The Echoes team are developing a range of tools including gesture and gaze tracking, touch screens and artificial intelligence techniques to look at children’s development while offering a safe, stimulating and fun learning environment.
The team, based across eight UK institutions, hope to learn about and enhance development by co-designing the tools with the children.
Institutions:
- University of Edinburgh
- London Knowledge Lab (IOE London and Birkbeck University of London)
- University of Birmingham
- University of Dundee
- Heriot-Watt University
- University of Strathclyde
- University of Sussex
- University of Wales Institute Cardiff
Project description:
ECHOES II aims to build on the interdisciplinary and innovative work of ECHOES (TEL1 small grant, 2006/7) to develop an adventurous technology-enhanced-learning (TEL) environment in which both typically developing (TD) children and children with Asperger Syndrome (AS) at Key Stage 1 (ages 5-7) can explore and improve social interaction and collaboration skills. The environment will also serve as a tool for researchers, teachers, parents, and practitioners to investigate problems that children may encounter in specific social contexts and the ways in which those problems may be addressed.
The proposed technology-enhanced learning environment will combine existing technologies in new ways. With the active participation of user groups, we will combine interactive whiteboards, gesture and gaze tracking, and intelligent agent-based context-sensitive interfaces to create a novel interactive multimodal environment that can be adapted to the needs of specific individuals, and that can provide new ways of investigating and supporting the development of social skills in children.
Research and curriculum developments emphasise the importance of social and communication skills as the basis of learning by all children (Bruner, 1972; Vygotsky, 1978; Piaget, 1962; Alexander, 2004; Mercer and Littleton, 2007). However, pupils with Autistic Spectrum Disorder (ASD), including those with Asperger Syndrome (AS), are cut off from learning in ways that typically developing (TD) individuals are not (Jordan, 1998).
Notably, many children have both an enthusiasm and an aptitude for technology, and many children with ASD, in particular, have a natural affinity with technological devices (Grandin, 1995; Murray, 1997; Murray & Lesser, 1997; Murray & Lawson, 2007). There is also evidence that computer assisted learning is an effective medium for individuals with ASD, because technology can be motivating, safe and emotionally engaging (Murray, 1997).

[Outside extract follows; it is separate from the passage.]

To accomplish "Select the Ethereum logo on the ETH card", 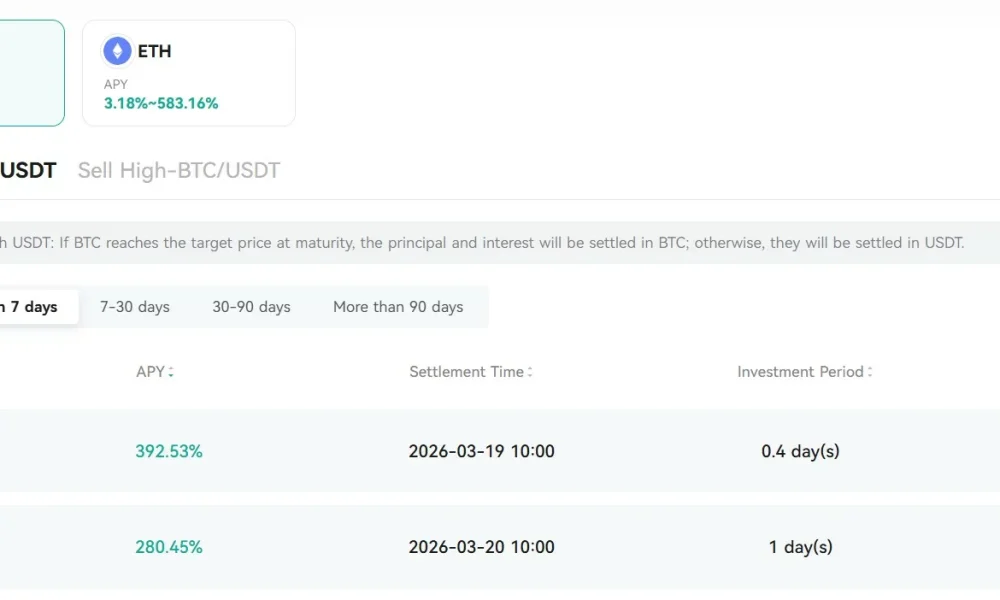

Both current theory and technology are now ripe to allow us to accommodate the different developmental trajectories of children. We plan to create technology that teaches autistic as well as typically developing children deep social understanding instead of mere rules that are difficult to generalise to everyday life (Hadwin et al., 1996; Rajendran & Mitchell, 2007). We propose a rich multimodal environment which allows children to progress through different social activities based on their specific cognitive demands, and which is expected to promote transfer of their learning.
The learning outcomes envisaged from ECHOES II therefore include improved ability and motivation for children to engage in social interactions, including transactional, collaborative, and conversational exchanges. Success will be evaluated in controlled studies using established metrics (for example Psychoeducational Profile-Revised (PEP-R) (Schopler et al., 1990)).
Finally, the ECHOES II team recognises that technology has the potential to provide all children with a safe exploratory space for creativity and imagination where children can find their own interesting and novel ways of interacting, without fear of failure (Sherrat, 1999; Murray & Lawson, 2006; Keay-Bright, 2006). ECHOES II will have the dual benefit of being in a place in which learning happens and in which learning can be studied.